But thinking about it, many authors I am quite fond of seem to have routinely
published two or more books a year during their more productive phases.
Elizabeth Bear and Charles Stross are two great young SF writers who have done
it well for their entire novel-publishing careers. Going back further, Asimov
(counting non-fiction) and L'Amour seem to have been that productive for most
of their careers, Moorcock and Zelazny for the major portions of them.

Thinking over it, I'd say what these authors had in common in their productive
period was that they were writing full time and their books were short! I
suspect the average page length of the books I counted was 250 pages, maybe as
low as 200. Based on that, I'd suggest a good strategy for doubling the number
of books you publish in a year without reducing the quality is simply cutting
the page count for each book. Honestly, I wouldn't be surprised if that
actually raised the quality of the books...

------
fingerprinter
I can believe it, but not like this article portrays it. I think there is room
for CONTINUOUS writing and engaging people in a different way, but an epub vs
a book is not going to be that different.

Said another way, I doubt that a customers expectation is drastically
different in an epub model for a traditional print model. However, an epub
author CAN get their book out there sooner and they have an advantage there.

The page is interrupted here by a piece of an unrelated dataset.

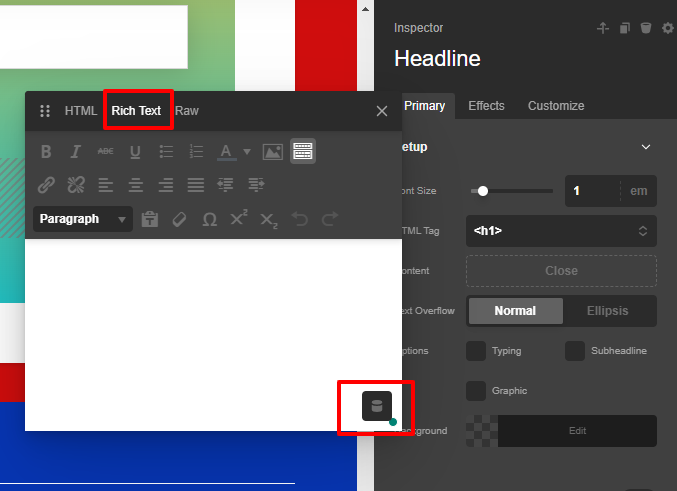Click the Close content button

I room for publishing a stream with characters rather than books, like a soap
opera rather than a 20+ episode season for a show. However, the mechanism to
consume this style is not ready yet (as far as I know).

------
lxt
The good part about this is that it's much easier for a new author to build a
following.

Anecdotally, I have a good friend who had her first book published about a
year ago. In the meantime she's published another full length book and about 5
novellas. They have come out through a range of publishers, from small e-pubs
up to big, well-known houses. She makes incredible use of social media, and
has recently seen her books starting to climb into top 100 lists on Amazon.